• [Try it]: Search the listing below for the line containing "Internships (64, 389)". From there through the line containing "GEM & ACCEPTÈR [button] (25, 2550)", transcribe every line exactly, both ends included.

• [Available data]:
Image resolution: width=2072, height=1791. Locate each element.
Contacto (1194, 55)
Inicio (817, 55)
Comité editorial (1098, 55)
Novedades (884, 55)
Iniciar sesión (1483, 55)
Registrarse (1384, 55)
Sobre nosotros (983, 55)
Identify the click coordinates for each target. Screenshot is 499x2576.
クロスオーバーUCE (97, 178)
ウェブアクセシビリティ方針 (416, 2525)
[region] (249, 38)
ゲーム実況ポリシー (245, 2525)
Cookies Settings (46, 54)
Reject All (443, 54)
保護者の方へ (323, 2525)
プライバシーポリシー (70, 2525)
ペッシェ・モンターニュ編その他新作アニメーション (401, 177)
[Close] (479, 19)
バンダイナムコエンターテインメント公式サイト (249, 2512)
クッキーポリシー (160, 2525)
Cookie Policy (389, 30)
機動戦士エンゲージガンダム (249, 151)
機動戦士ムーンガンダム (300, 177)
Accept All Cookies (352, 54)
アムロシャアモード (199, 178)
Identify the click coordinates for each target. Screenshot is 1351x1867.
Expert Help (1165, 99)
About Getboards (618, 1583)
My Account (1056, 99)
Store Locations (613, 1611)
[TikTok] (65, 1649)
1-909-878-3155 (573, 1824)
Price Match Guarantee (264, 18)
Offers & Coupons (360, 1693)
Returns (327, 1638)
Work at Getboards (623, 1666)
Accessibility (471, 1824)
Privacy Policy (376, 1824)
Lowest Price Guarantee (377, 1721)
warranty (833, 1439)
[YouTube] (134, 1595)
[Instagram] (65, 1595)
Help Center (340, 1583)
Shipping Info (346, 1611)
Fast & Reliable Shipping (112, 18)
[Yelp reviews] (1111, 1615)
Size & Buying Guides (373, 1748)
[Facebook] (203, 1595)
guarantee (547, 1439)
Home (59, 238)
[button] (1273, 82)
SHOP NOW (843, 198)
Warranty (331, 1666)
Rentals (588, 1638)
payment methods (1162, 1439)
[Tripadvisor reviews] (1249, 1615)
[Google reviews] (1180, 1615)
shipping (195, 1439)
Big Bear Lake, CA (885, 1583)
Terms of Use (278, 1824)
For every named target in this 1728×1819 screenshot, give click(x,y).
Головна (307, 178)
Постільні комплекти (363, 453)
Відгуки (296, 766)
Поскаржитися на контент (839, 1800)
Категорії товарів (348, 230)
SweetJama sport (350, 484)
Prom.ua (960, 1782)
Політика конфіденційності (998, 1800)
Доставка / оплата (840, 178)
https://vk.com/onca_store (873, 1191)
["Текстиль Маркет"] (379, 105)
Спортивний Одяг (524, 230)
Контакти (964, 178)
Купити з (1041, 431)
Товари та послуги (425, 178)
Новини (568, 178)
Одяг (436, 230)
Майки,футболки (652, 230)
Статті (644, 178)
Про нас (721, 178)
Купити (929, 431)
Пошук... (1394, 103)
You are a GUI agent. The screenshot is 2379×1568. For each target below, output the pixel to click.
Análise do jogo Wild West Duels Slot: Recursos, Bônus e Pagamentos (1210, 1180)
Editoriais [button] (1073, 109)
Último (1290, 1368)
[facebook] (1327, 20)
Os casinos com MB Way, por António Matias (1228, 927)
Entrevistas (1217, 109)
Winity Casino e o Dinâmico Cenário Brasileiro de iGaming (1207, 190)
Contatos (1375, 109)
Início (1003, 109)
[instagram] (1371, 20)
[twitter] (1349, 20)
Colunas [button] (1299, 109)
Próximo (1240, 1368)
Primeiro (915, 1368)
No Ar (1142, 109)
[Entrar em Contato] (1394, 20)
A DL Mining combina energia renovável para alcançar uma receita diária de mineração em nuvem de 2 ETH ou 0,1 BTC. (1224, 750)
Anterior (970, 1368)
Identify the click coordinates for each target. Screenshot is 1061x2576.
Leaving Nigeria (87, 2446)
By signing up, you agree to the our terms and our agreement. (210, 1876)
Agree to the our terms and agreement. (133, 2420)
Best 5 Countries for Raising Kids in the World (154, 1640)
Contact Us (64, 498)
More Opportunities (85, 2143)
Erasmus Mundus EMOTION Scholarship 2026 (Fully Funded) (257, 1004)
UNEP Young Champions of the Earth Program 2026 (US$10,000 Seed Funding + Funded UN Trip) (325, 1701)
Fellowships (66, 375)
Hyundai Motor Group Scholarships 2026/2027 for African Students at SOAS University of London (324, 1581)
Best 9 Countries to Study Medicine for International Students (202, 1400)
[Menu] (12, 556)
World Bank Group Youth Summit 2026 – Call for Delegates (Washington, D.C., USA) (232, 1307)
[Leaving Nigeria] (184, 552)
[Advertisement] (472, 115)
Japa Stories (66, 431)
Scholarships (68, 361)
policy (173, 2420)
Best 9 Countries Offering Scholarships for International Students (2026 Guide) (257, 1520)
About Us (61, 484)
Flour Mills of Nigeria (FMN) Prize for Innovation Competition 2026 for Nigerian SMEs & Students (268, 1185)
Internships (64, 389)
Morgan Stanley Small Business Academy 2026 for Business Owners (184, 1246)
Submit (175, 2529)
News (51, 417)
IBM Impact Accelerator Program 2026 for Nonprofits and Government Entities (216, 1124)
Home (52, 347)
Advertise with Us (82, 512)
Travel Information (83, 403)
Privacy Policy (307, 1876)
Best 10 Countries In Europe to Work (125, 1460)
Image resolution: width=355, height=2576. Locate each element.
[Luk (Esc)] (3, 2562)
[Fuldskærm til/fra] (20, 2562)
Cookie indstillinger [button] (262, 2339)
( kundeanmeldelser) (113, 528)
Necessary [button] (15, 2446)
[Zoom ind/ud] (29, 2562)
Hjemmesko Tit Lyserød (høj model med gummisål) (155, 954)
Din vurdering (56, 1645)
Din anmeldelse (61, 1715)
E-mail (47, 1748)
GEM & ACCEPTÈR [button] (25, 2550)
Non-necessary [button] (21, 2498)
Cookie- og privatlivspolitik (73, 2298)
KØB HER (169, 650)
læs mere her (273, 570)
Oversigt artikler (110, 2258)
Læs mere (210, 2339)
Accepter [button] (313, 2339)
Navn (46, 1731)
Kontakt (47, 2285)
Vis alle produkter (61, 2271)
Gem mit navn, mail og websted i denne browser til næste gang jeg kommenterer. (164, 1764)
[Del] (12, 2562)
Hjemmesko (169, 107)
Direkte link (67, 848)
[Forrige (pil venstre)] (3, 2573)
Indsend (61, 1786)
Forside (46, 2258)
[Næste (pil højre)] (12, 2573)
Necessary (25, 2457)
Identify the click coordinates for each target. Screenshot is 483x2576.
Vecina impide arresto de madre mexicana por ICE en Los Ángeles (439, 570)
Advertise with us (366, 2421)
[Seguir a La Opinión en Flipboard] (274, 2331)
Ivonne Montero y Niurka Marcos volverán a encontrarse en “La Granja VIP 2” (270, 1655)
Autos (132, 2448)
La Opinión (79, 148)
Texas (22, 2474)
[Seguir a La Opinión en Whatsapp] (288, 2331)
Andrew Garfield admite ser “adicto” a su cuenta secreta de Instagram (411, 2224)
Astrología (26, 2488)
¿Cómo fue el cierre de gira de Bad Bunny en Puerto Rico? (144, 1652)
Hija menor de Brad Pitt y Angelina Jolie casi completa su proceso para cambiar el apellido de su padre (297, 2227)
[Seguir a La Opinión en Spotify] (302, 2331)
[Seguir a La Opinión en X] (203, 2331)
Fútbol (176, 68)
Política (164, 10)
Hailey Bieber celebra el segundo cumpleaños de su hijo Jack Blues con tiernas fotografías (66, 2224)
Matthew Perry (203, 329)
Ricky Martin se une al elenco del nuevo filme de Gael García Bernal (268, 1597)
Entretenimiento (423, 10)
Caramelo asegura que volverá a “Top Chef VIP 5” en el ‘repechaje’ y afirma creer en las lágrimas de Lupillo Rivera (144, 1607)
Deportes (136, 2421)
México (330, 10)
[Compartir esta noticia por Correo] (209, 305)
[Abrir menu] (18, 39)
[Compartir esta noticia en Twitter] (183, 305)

• [Exercise result]:
Internships (64, 389)
Morgan Stanley Small Business Academy 2026 for Business Owners (184, 1246)
Submit (175, 2529)
News (51, 417)
IBM Impact Accelerator Program 2026 for Nonprofits and Government Entities (216, 1124)
Home (52, 347)
Advertise with Us (82, 512)
Travel Information (83, 403)
Privacy Policy (307, 1876)
Best 10 Countries In Europe to Work (125, 1460)
Image resolution: width=355, height=2576. Locate each element.
[Luk (Esc)] (3, 2562)
[Fuldskærm til/fra] (20, 2562)
Cookie indstillinger [button] (262, 2339)
( kundeanmeldelser) (113, 528)
Necessary [button] (15, 2446)
[Zoom ind/ud] (29, 2562)
Hjemmesko Tit Lyserød (høj model med gummisål) (155, 954)
Din vurdering (56, 1645)
Din anmeldelse (61, 1715)
E-mail (47, 1748)
GEM & ACCEPTÈR [button] (25, 2550)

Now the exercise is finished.